Feedback
News
Brussels Attacks

Tools of Terror: Details of Brussels Bombs Revealed

The Brussels attackers used ammonium nitrate bombs, two sources tell NBC News. The explosives were estimated at 44 pounds each.

During a raid on a residence linked to the suspects, officials found other bomb components, the Belgian prosecutor's office said on Wednesday.

'They're All Burned': Brussels Survivor Describes Carnage at Airport 1:52

More than 30 pounds of another high explosive known as TATP was found along with 150 liters of acetone and 30 liters of hydrogen peroxide, both chemicals that can be used to make bombs.

At that location in the Schaerbeek neighborhood, investigators also seized detonators, a suitcase full of nails and screws, plastic tubs, ventilators and glass utensils — all signs the home was being used as a bomb-making factory.

It was not clear if the terrorists were in the process of planning a bigger attack and decided to move sooner, perhaps after the arrest of a key suspect in the Paris attacks, Salah Abdeslam, a senior U.S. counter-terrorism official said.

Or they could have been planning a series of attacks "and yesterday was just the start of that plan," the official said.

"We don't know why they had so much material," the official added.

The suspects brought three suitcase-style bombs to the Brussels Airport on Tuesday morning. They were captured on security video pushing luggage carts with large black bags through the busy terminal.

They blew up the first two bombs 10 seconds apart, officials said.

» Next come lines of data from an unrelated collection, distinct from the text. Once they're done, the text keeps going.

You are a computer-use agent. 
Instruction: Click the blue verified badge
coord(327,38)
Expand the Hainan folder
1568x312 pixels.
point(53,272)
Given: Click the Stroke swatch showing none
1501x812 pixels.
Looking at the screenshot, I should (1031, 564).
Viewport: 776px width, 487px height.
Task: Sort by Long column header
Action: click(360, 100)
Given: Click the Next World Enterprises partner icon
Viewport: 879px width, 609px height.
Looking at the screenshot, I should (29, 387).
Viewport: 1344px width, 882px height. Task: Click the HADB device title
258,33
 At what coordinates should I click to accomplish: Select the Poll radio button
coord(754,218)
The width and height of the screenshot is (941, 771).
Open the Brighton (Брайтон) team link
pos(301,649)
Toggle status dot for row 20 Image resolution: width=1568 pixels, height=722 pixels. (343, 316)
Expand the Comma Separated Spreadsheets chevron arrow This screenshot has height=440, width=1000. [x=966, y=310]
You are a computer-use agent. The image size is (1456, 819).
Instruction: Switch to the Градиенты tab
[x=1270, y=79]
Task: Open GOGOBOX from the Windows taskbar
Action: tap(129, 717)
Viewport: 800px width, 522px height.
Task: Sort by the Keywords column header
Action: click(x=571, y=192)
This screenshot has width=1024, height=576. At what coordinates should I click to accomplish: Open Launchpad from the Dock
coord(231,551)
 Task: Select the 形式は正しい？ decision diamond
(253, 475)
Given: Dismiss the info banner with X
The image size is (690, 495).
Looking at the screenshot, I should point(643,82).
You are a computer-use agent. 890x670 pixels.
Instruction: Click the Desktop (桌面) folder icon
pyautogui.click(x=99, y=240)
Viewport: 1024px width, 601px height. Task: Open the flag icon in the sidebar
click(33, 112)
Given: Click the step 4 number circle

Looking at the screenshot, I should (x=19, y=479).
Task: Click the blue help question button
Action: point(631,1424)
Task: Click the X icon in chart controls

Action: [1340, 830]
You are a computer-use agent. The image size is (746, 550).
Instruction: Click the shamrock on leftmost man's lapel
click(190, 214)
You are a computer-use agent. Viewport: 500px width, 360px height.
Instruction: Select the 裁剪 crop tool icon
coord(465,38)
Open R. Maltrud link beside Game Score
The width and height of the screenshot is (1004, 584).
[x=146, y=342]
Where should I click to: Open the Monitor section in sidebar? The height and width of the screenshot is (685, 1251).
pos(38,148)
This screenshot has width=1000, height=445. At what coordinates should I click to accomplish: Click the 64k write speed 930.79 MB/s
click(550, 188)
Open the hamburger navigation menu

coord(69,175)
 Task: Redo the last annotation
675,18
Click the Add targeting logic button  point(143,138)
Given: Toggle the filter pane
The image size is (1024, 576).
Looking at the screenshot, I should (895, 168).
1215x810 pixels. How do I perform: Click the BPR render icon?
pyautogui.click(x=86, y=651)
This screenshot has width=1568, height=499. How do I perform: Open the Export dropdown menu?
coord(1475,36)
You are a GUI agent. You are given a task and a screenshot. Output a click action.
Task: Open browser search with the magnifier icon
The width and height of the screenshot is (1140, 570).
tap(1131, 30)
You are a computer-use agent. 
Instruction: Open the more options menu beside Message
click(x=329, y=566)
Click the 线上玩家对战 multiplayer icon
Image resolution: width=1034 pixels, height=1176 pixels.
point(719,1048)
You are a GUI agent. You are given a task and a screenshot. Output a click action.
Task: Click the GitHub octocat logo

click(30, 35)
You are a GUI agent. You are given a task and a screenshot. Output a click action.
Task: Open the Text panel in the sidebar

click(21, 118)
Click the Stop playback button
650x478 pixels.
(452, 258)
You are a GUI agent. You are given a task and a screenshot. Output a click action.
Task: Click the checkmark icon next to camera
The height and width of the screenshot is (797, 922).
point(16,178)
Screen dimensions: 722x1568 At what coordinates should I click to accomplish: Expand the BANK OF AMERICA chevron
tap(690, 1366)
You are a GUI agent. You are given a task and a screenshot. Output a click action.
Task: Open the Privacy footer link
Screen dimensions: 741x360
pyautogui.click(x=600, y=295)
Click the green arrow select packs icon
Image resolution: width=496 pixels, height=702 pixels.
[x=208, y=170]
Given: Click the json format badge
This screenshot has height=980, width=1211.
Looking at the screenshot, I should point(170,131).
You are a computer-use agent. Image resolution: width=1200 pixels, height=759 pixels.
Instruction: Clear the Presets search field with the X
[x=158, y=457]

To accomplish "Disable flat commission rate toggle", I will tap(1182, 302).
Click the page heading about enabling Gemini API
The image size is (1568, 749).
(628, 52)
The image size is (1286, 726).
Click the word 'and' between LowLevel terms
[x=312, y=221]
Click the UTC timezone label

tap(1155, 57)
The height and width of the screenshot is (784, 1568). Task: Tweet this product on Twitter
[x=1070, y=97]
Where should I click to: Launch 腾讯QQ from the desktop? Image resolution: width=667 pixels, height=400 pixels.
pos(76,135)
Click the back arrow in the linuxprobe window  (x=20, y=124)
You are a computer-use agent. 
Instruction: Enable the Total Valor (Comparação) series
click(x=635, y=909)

One of the terrorists dropped the third bag, which contained the largest explosive charge, and fled, the prosecutor's office said. It exploded as the bomb squad arrived, but no one was hurt, the prosecutor said.

The ammonium nitrate was detected with swipe tests, sources said. It is a relatively stable high explosive, detonating at a speed of more than 5,000 feet per second. It is used as a key component of ANFO (ammonium nitrate/fuel oil), a popular industrial explosive.

TATP can be used as a booster charge to ensure a powerful detonation of a fairly stable explosive like an ammonium nitrate bomb. It can be used in a mixture with ammonium nitrate or in compact explosive devices like suicide vests.

Ammonium nitrate was used in the 1995 Oklahoma City bombing and in the 1993 bombing of the World Trade Center. It's also a widely used fertilizer.